## [What is being asked]
The required result is each line of the entries below containing the string "computer".

▼

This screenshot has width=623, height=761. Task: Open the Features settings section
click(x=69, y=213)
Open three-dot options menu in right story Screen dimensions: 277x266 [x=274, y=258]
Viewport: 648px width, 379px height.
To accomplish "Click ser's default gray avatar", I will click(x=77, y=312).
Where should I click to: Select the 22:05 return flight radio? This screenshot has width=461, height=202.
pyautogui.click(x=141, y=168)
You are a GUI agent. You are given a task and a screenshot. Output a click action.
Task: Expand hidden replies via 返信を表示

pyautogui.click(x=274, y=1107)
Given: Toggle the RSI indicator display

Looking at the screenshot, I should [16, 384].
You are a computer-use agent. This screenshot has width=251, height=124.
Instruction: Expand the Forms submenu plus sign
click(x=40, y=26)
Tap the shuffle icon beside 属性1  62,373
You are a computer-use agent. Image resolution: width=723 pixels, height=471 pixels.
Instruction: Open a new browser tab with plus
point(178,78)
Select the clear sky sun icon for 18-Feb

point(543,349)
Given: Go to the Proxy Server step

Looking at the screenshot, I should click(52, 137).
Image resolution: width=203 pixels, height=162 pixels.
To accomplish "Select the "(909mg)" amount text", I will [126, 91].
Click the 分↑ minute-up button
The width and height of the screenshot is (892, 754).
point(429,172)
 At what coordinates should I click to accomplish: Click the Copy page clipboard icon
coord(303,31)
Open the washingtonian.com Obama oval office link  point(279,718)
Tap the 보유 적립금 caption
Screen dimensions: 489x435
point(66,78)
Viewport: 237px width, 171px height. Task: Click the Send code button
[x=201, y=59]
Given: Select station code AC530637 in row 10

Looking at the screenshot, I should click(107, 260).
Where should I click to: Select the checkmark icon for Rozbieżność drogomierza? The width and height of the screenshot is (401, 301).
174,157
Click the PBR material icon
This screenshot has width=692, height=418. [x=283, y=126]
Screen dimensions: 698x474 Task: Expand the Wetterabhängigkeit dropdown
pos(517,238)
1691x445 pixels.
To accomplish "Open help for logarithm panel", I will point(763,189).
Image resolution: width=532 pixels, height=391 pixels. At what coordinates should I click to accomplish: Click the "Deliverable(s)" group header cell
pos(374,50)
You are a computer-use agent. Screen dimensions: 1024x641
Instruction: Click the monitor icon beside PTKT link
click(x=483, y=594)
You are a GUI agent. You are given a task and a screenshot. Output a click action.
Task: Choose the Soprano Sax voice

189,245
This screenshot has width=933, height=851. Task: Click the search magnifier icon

▲

## [Task response]
You are a computer-use agent. This screenshot has width=251, height=124.
You are a computer-use agent. Image resolution: width=723 pixels, height=471 pixels.
You are a computer-use agent. Screen dimensions: 1024x641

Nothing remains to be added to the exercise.